For most solids and liquids it is convenient to obtain the amount of sub- stance (and the number of particles, if we want it) from the mass. In the section on The Molar Mass numerous such calculations using molar mass were done. In the case of gases, however, accurate measurement of mass is not so simple. Think about how you would weigh a balloon filled with helium, for example. Because it is buoyed up by the air it displaces, such a balloon would force a balance pan up instead of down, and a negative weight would be obtained. Solids and liquids are also buoyed up, but they have much greater densities than gases. For a given mass of a solid or liquid, the volume is much smaller, much less air is displaced, and the buoyancy effect is negligible. The mass of a gas can be obtained by weighing a truly empty container (one in which there is a perfect vacuum), and then filling and reweighing the container. But this is a time-consuming, inconvenient, and sometimes dangerous procedure. (Such a container might implode—explode inward—due to the difference between atmospheric pressure outside and zero pressure within.)

A more convenient way of obtaining the amount of substance in a gaseous sample is suggested by the data on molar volumes in Table 1. Remember that a molar quantity (a quantity divided by the amount of substance) refers to the same number of particles.

TABLE 1 Molar Volumes of Several Gases at 0°C and 1 atm Pressure.

 Substance Formula Molar Volume/liter mol–1 Hydrogen H2(g) 22.43 Neon Ne(g) 22.44 Oxygen O2(g) 22.39 Nitrogen N2(g) 22.40 Carbon dioxide CO2(g) 22.26 Ammonia NH2(g) 22.09

The data in Table 1, then, indicate that for a variety of gases, 6.022 × 1023 molecules occupy almost exactly the same volume (the molar volume) if the temperature and pressure are held constant. We define Standard Temperature and Pressure (STP) for gases as 0°C and 1.00 atm (101.3 kPa) to establish convenient conditions for comparing the molar volumes of gases. The molar volume is close to 22.4 liters (22.4 dm3) for virtually all gases. (Since the liter, now defined as exactly 1 dm3, is commonly used as a unit of volume in conjunction with the atmosphere as a unit of pressure, we shall use it that way in this chapter.) That equal volumes of gases at the same temperature and pressure contain equal numbers of molecules was first suggested in 1811 by the Italian chemist Amadeo Avogadro (1776 to 1856). Consequently it is called Avogadro’s law or Avogadro’s hypothesis.

Avogadro’s law has two important messages. First, it says that molar volumes of all gases are the same at a given temperature and pressure. Therefore, even if we do not know what gas we are dealing with, we can still find the amount of substance. Second, we expect that if a particular volume corresponds to a certain number of molecules, twice that volume would contain twice as many molecules. In other words, doubling the volume corresponds to doubling the amount of substance, halving the volume corresponds to halving the amount, and so on.
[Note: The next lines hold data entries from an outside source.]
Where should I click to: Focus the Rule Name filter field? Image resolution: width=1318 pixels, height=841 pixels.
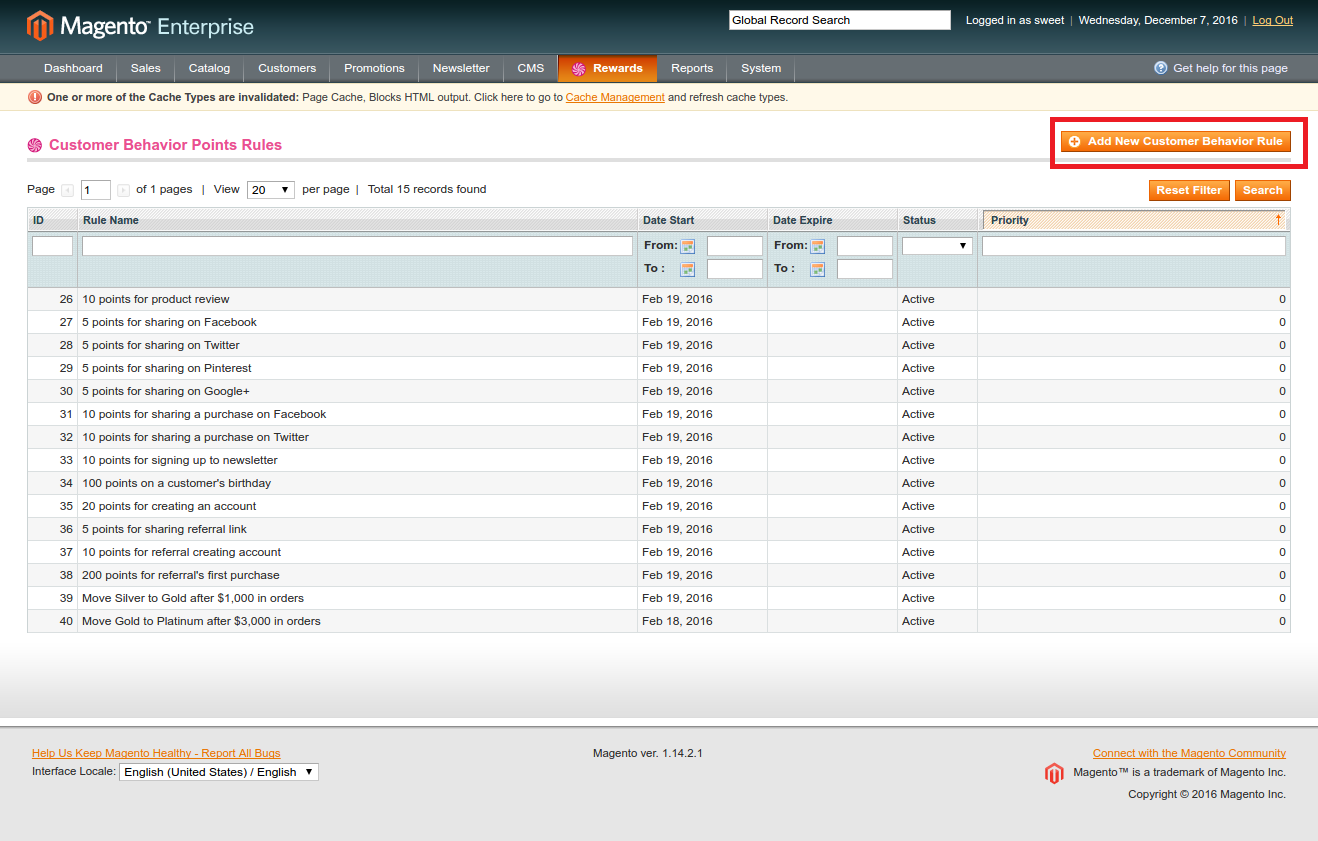point(357,246)
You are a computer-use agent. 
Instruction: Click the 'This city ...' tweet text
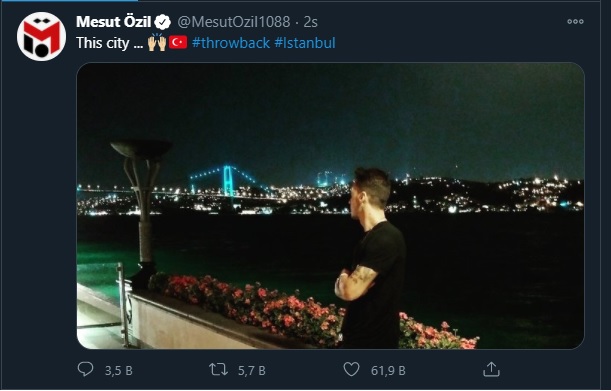pos(109,43)
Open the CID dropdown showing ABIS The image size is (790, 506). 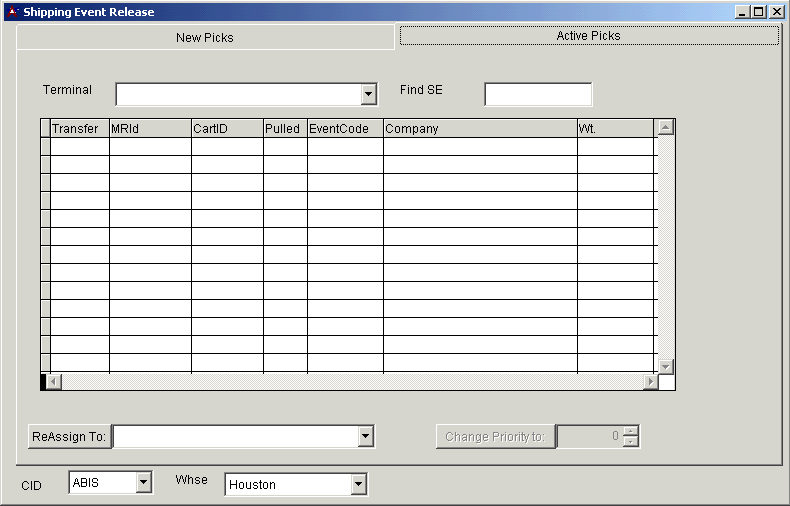pos(143,483)
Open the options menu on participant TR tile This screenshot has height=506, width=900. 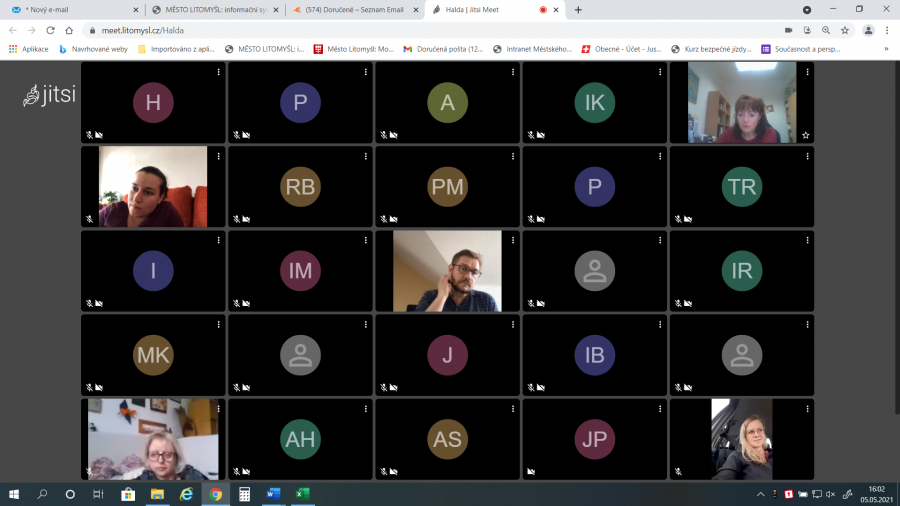click(x=808, y=156)
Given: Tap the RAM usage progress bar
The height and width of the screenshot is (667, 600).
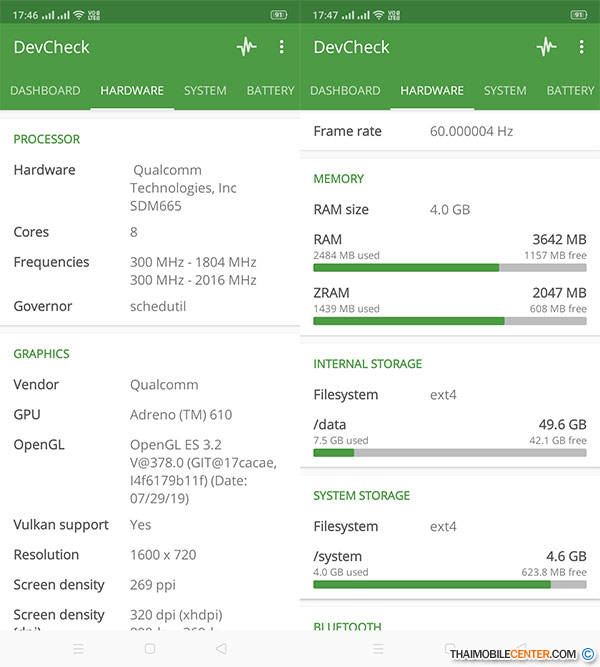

In general, if we multiply the volume by some factor, say x, then we also multiply the amount of substance by that same factor x. Such a relationship is called direct proportionality and may be expressed mathematically as

V $\propto$ n      (1)

where the symbol $\propto$ means “is proportional to.” Any proportion, such as Eq. (1) can be changed to an equivalent equation if one side is multiplied by a proportionality constant, such a kA in Eq.(2):

V = kAn      (2)

If we know kA for a gas, we can determine the amount of substance from Eq. (2).

The situation is complicated by the fact that the volume of a gas depends on pressure and temperature, as well as on the amount of substance. That is, kA will vary as temperature and pressure change. Therefore we need quantitative information about the effects of pressure and temperature on the volume of a gas before we can explore the relationship between amount of substance and volume.